Il est bien vrai, mon trop bien-aimé, que j’ai l’audace de faire courir mes pattes de mouches sur votre majestueux museau de grand lion sans aucune espèce de crainte ni de timidité. Cela tient à la conscience que j’ai de mon infirmité, eu égard à votre puissante et fauve personnalité.
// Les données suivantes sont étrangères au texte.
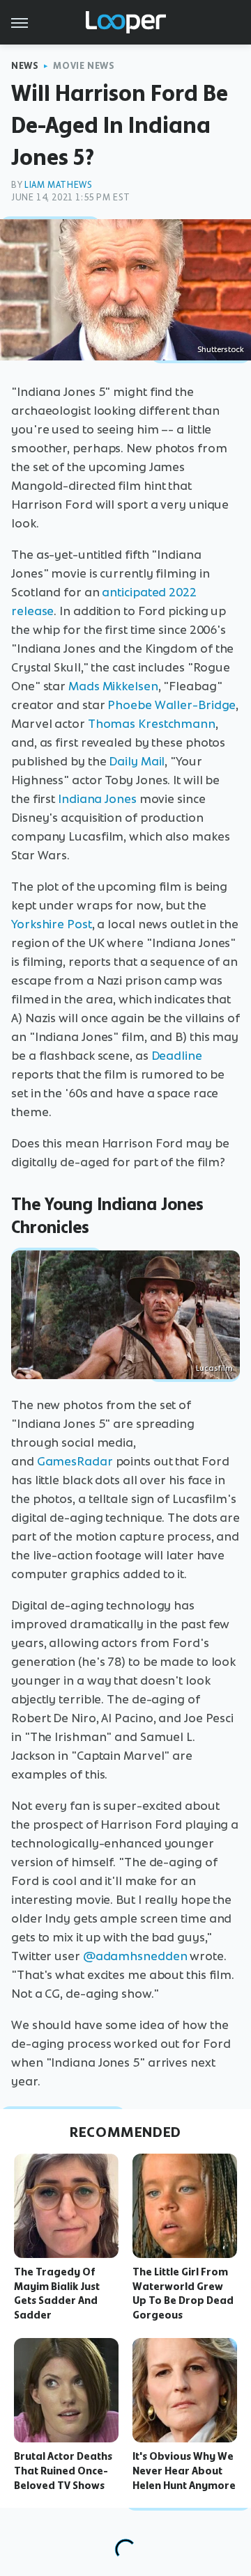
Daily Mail (137, 761)
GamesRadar (75, 1461)
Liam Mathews (58, 185)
Il n’en esta pas de même quandb je m’adresse à des êtres plus ou moins englués de bourgeoisie et de préjugés ; je sens qu’il y a là un danger pour moi et que le moins qu’il pourrait m’arriver serait d’y perdre ma liberté… d’esprit (de mouche), avec vous je ne cours pas le même péril et je vagabonde en toute confiance autour de vous. D’ailleurs est-ce qu’il est possible de mal dire : je t’aime, qu’on l’écrive en grec, en latin, en busulban, en baobétan, en chidois, en sanskri ou en charabia ? Je thème, je tème, je t’aime et même je t’aibe ? Tout cela sont autant de diamants tirés de la mine inépuisable de mon amour. Le style lapidaire, lui-même, ne saurait y ajouter la valeur d’un iota. Mais la vile multitude préfère de beaucoup un bouchon de carafec taillé à facettes, voilà pourquoi j’ai si peu de goût à me montrer à elle dans toute ma simplicité brute et même brutale. Ce qui fait que notre Juju est muette [1] et qu’elle aime mieux la foudre sur la tête que son visage devant le [sun ?]. Cela ne m’empêche pas d’être bien touchée et bien reconnaissante de la peine que tu prends de te substituer à moi dans des occasions dangereuses comme celle d’hier. Si je pouvais t’en aimer plus je le ferais ; mais, à l’impossible nul n’est tenu, fût-on trois fois Juju. Je t’expliquerai cela tantôt quand je te verrai. D’ici là je me livre au rognonage dans mes toiles et dans mes calicots achetés hier et puis je vous attends les ailes ouvertes, le cœur et l’âme à l’unisson.

BnF, Mss, NAF 16375, f. 337-338
Transcription de Chantal Brière
[Blewer]

a) « n’est ».
b) « qu’en ».
c) « caraffe ».

Notes

[1« Voilà pourquoi votre fille est muette », réplique du Médecin malgré lui de Molière.